Your assignment: With every picture left out, give the data below back exactly.

The input:
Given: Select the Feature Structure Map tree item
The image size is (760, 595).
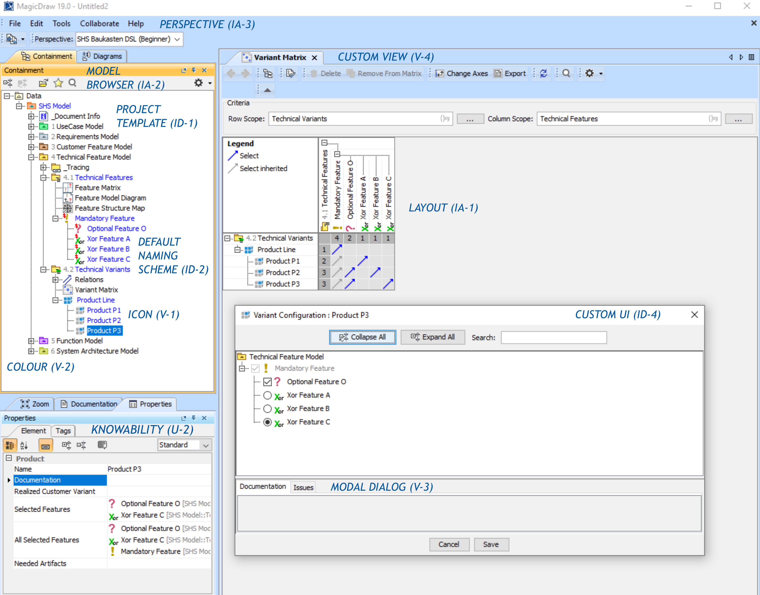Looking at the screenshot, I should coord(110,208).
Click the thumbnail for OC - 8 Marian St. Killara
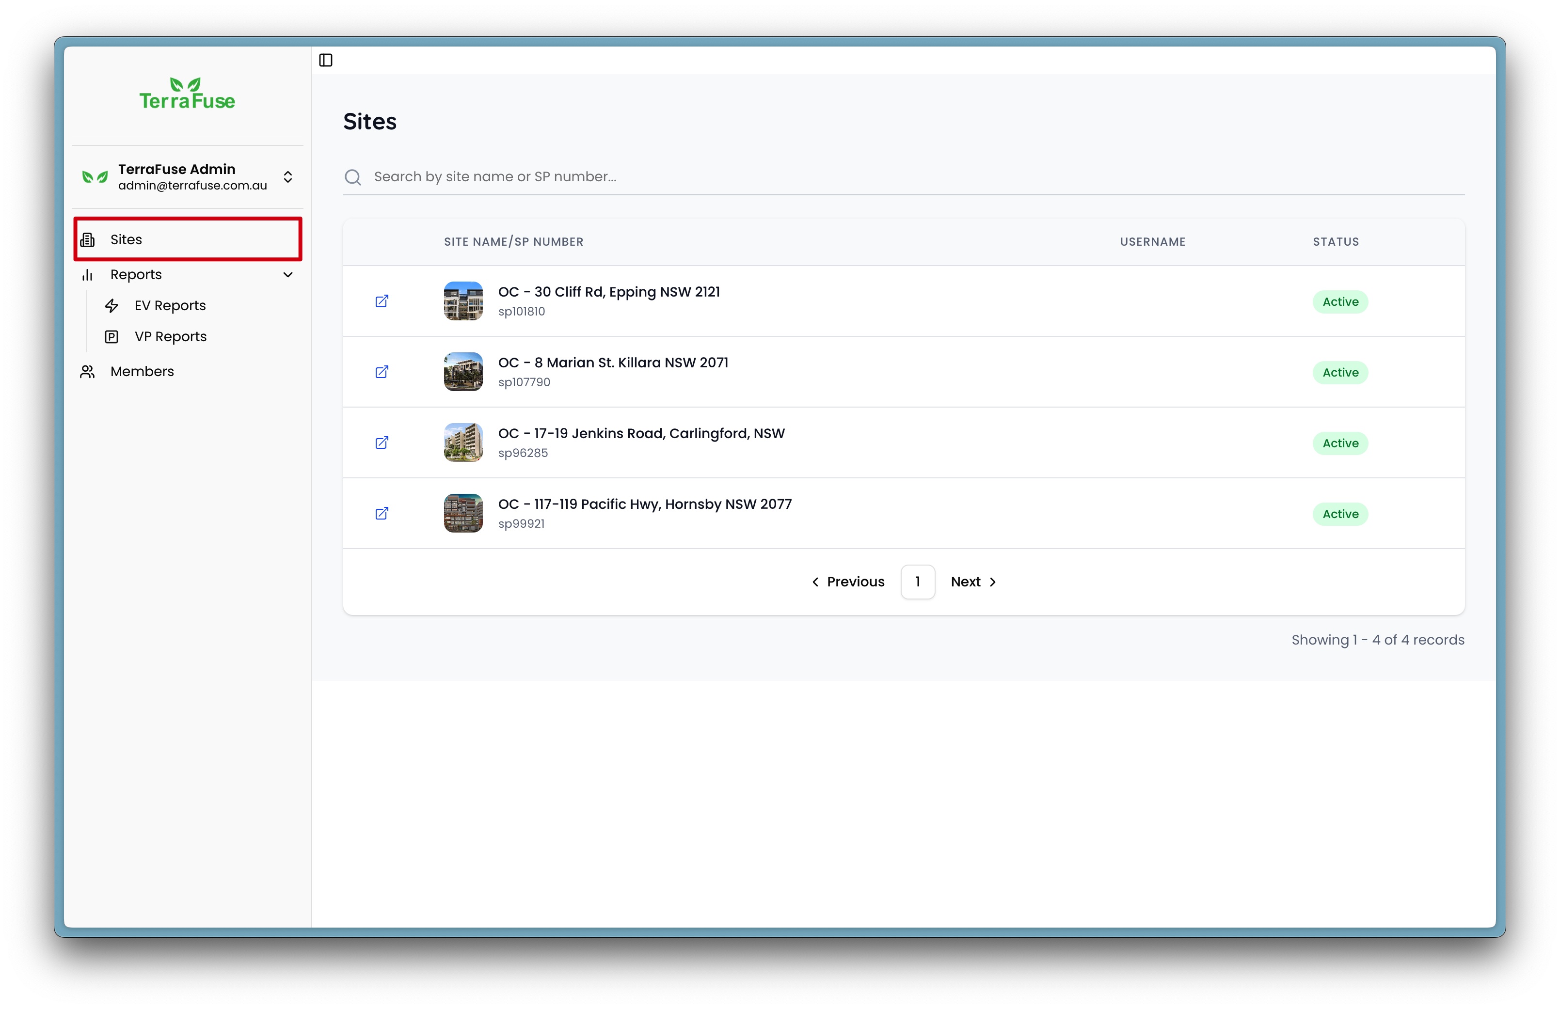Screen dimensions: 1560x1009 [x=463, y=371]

Output:
Given: Select the Feature Structure Map tree item
The image size is (760, 595).
Looking at the screenshot, I should coord(110,208).
Click the thumbnail for OC - 8 Marian St. Killara
Screen dimensions: 1560x1009 [x=463, y=371]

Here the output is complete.